Altera Corp. v. Commissioner of Internal Revenue
19-1009
Issues: (1) Whether the Treasury Department’s regulation requiring related companies (such as parents and subsidiaries) to share the cost of stock-based employee compensation is arbitrary and capricious and thus invalid under the Administrative Procedure Act; (2) whether, under Securities and Exchange Commission v. Chenery Corp., the regulation may be upheld on a rationale that the agency never advanced during rulemaking; and (3) whether a procedurally defective regulation may be upheld under Chevron, U.S.A., Inc. v. Natural Resources Defense Council Inc. on the ground that the agency has offered a “permissible” interpretation of the statute in litigation.

General Electric Co. v. United Technologies Corp.
19-1012
Issue: Whether competitive harm alone suffices to confer Article III standing to appeal an inter partes review determination, or whether an appellant must also show concrete plans for future activity that creates a substantial risk of a future patent infringement action.

Matthews v. Barr
19-1022
Issue: Whether a provision of the Immigration and Nationality Act—that noncitizens may be removed and are ineligible for many forms of discretionary relief if “convicted of … a crime of child abuse, child neglect, or child abandonment”—encompasses a crime of “child endangerment,” a different child-related offense that criminalizes an individual act—like leaving a child briefly unattended—that creates some risk of potential harm to a child, even if no harm results.

Ford Motor Co. v. United States
19-1026
Issues: (1) Whether the U.S. Court of Appeals for the Federal Circuit erred in holding, contrary to Supreme Court precedent, that a product’s post-importation modification and use can determine its classification under a tariff heading that is not statutorily “controlled by use”; and (2) whether the Federal Circuit erred in holding, in conflict with the decisions of the other 12 circuits, that an appellee must brief issues not decided by the trial court or raised by the appellant to preserve them for remand.

Bun v. United States
19-1037
Issue: Whether a defendant is “unable to stand trial” within the meaning of the Interstate Agreement on Detainers when he or she has a motion pending before the trial court.

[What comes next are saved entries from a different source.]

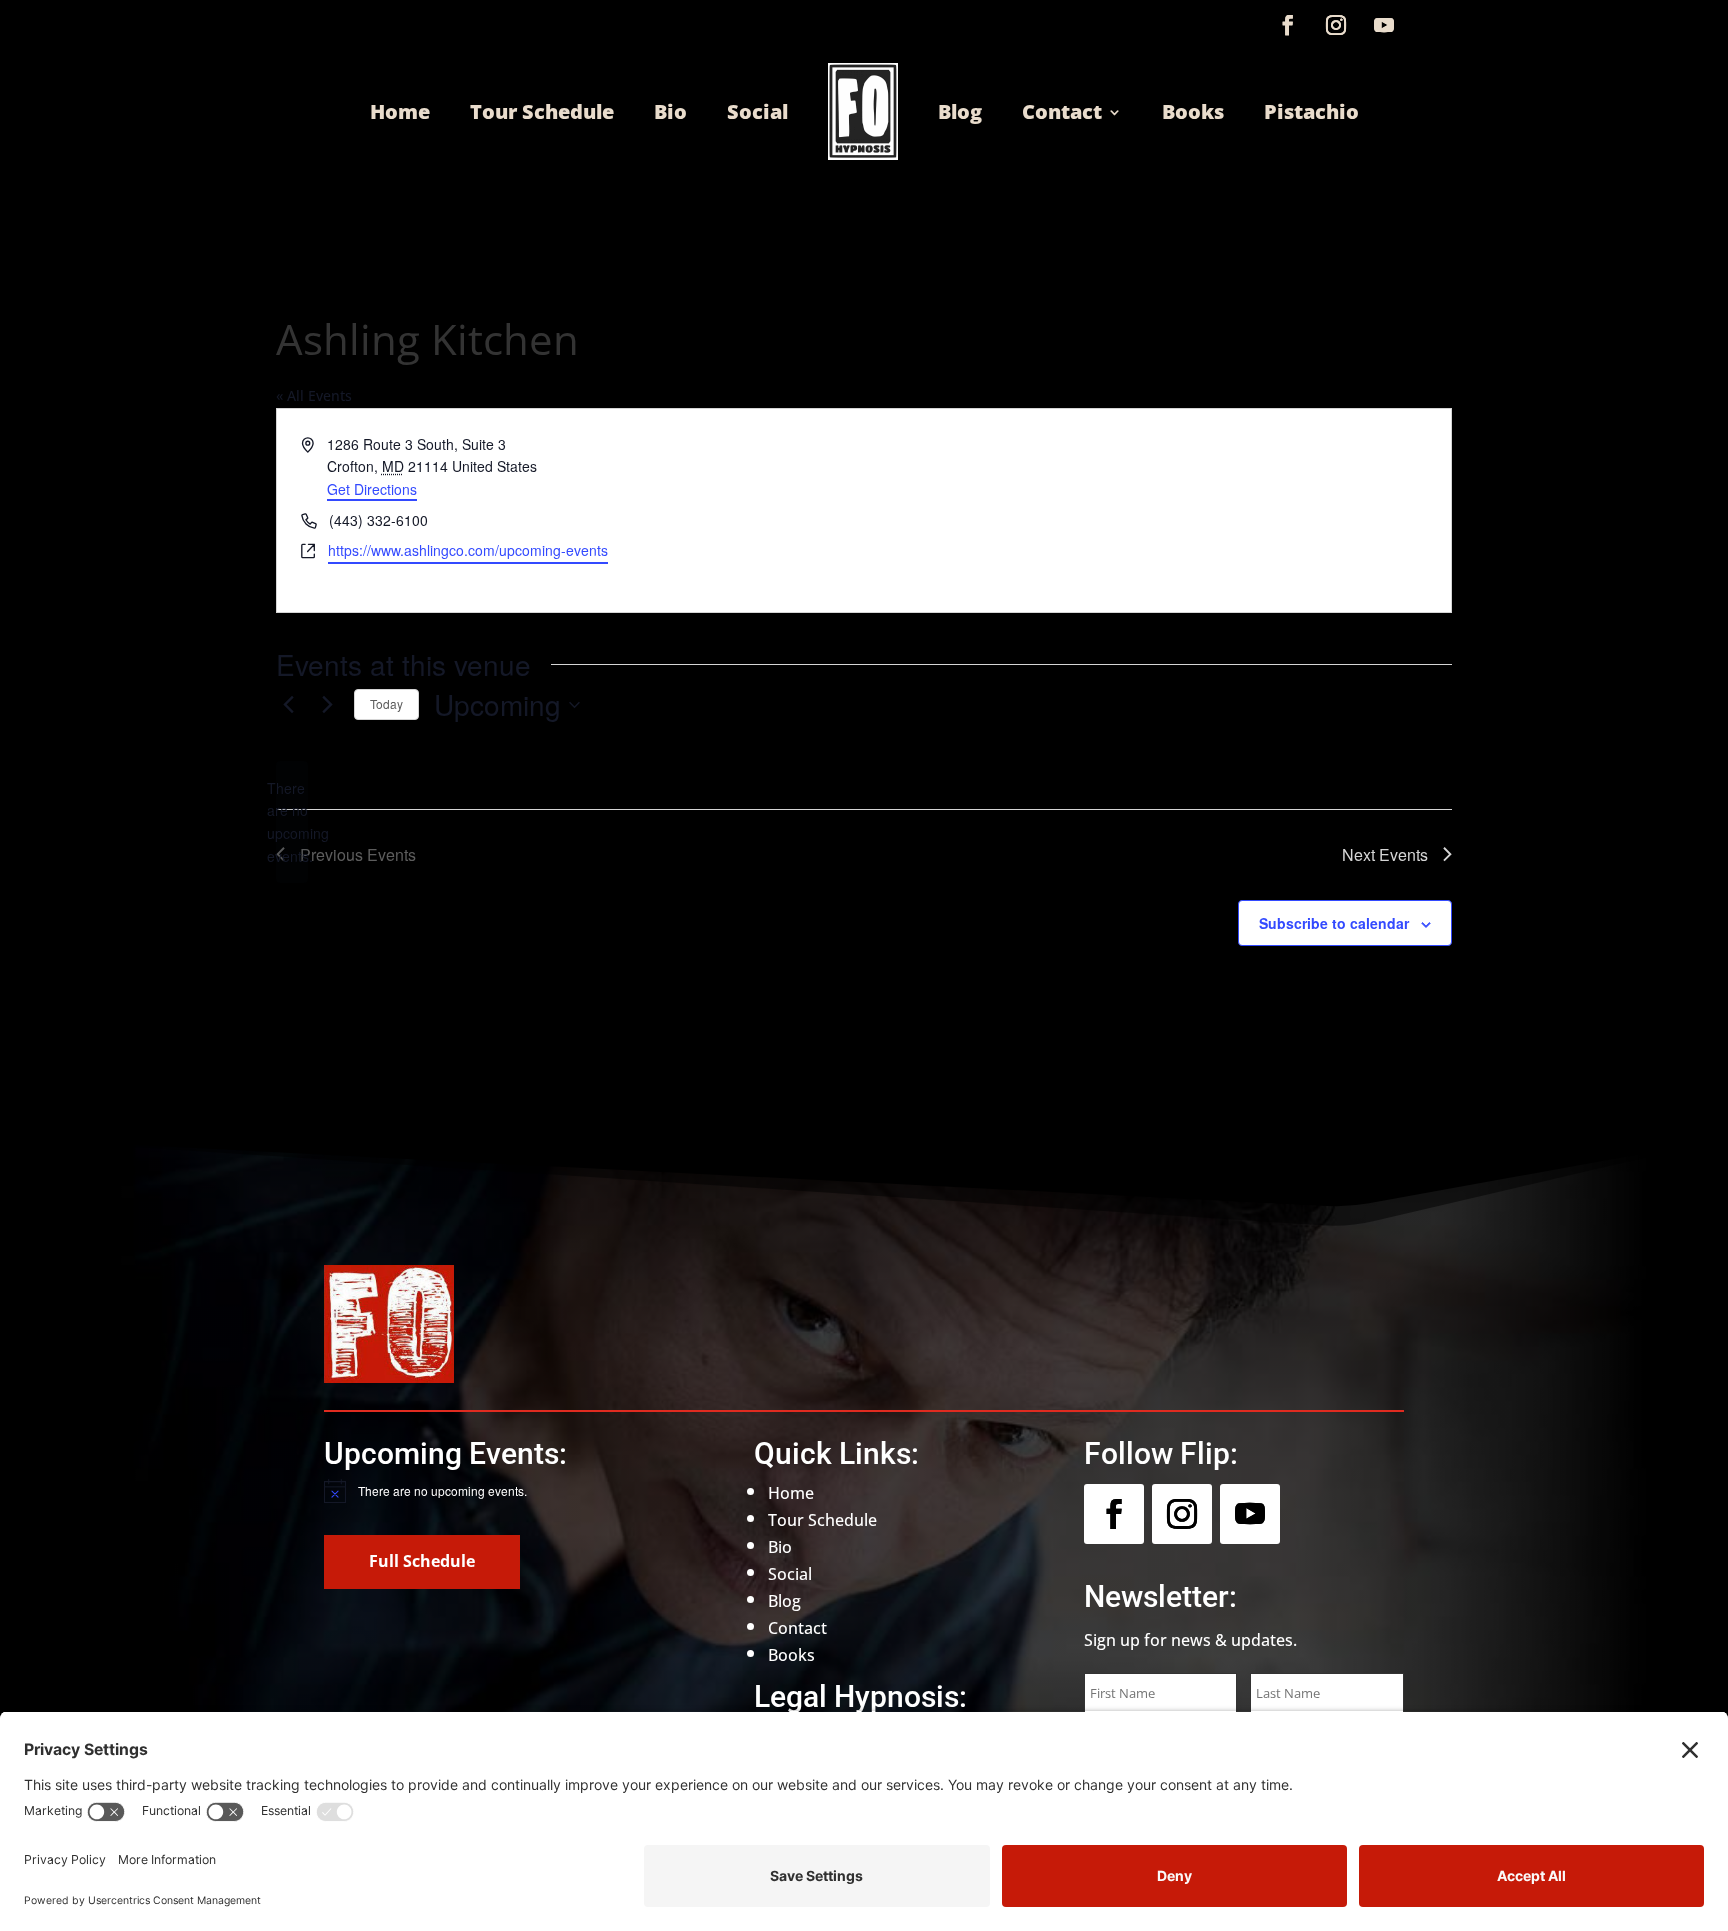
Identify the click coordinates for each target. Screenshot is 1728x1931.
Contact (1062, 111)
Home (400, 111)
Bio (670, 111)
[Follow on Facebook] (1288, 25)
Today (386, 703)
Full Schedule (422, 1561)
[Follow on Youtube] (1384, 25)
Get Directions (372, 489)
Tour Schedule (542, 111)
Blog (960, 111)
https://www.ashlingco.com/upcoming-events (468, 550)
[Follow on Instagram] (1336, 25)
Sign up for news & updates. (1190, 1640)
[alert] (292, 822)
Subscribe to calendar (1334, 923)
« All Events (314, 395)
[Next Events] (327, 705)
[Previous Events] (288, 705)
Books (1193, 111)
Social (757, 111)
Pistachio (1311, 111)
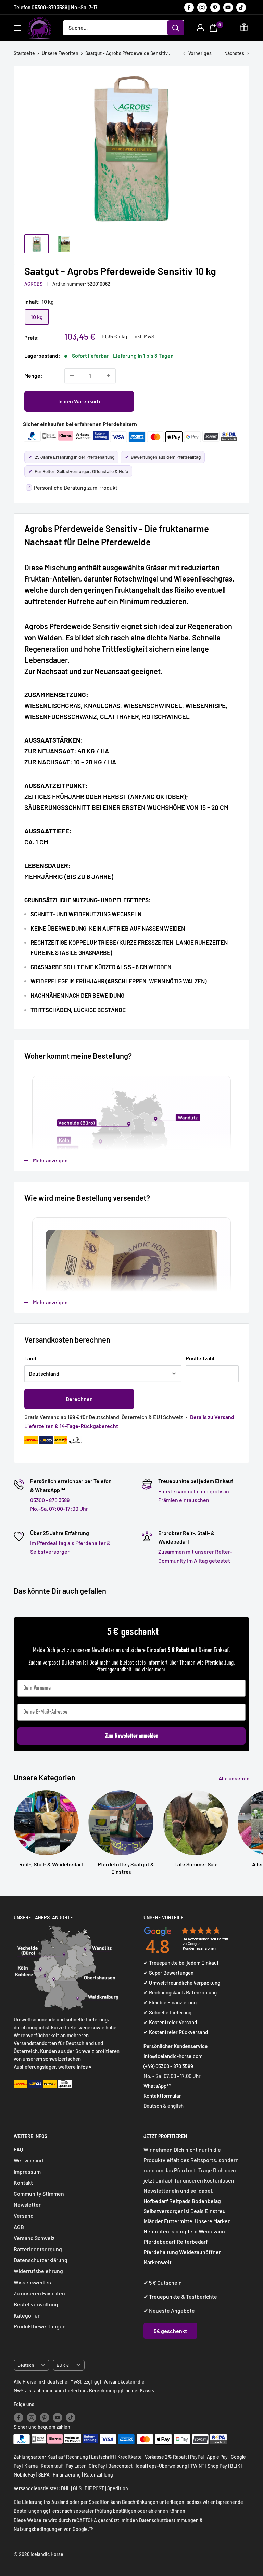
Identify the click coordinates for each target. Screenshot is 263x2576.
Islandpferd (184, 2231)
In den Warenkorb (79, 401)
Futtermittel (179, 2221)
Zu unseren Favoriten (39, 2293)
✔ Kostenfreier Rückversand (175, 2032)
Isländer (153, 2221)
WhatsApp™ (157, 2086)
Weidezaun (212, 2231)
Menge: (33, 375)
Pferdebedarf (160, 2241)
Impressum (27, 2171)
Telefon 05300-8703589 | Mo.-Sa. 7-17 (55, 7)
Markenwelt (157, 2262)
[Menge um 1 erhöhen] (108, 376)
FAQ (18, 2149)
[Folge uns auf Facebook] (189, 7)
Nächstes (234, 53)
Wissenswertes (32, 2282)
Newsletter (27, 2204)
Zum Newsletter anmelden (131, 1735)
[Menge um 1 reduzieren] (72, 376)
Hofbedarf (155, 2201)
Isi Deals (194, 2210)
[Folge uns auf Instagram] (202, 7)
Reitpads (180, 2201)
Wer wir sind (28, 2160)
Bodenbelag (206, 2201)
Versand (24, 2215)
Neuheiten (156, 2231)
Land (30, 1358)
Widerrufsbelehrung (38, 2271)
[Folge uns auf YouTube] (228, 7)
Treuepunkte (164, 2296)
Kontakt (23, 2182)
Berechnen (79, 1399)
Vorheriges (200, 53)
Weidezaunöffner (200, 2251)
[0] (214, 28)
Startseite (24, 53)
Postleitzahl (200, 1358)
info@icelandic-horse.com (172, 2056)
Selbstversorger (163, 2210)
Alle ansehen (234, 1778)
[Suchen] (175, 27)
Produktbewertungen (40, 2326)
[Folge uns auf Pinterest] (215, 7)
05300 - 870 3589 (50, 1500)
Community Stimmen (39, 2193)
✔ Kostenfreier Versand (170, 2022)
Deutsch (25, 2365)
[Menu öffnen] (17, 28)
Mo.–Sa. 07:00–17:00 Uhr (59, 1508)
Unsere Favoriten (60, 53)
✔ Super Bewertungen (168, 1973)
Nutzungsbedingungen (38, 2529)
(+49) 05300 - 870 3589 (168, 2066)
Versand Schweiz (34, 2237)
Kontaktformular (162, 2096)
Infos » (84, 2067)
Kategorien (27, 2315)
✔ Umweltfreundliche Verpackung (181, 1982)
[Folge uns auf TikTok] (241, 7)
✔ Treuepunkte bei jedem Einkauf (181, 1963)
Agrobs (33, 284)
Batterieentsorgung (38, 2249)
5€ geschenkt (170, 2330)
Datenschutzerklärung (40, 2260)
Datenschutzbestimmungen (169, 2520)
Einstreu (215, 2210)
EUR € (63, 2365)
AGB (19, 2227)
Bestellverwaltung (36, 2304)
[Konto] (200, 27)
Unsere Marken (213, 2221)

Archer and White Sales Inc. v. Henry Schein Inc.
19-1080
Issues: (1) Whether an arbitration agreement that identifies a set of arbitration rules to apply if there is arbitration clearly and unmistakably delegates to the arbitrator disputes about whether the parties agreed to arbitrate in the first place; and (2) whether an arbitrator or a court decides whether a nonsignatory to an arbitration agreement can enforce the arbitration agreement through equitable estoppel.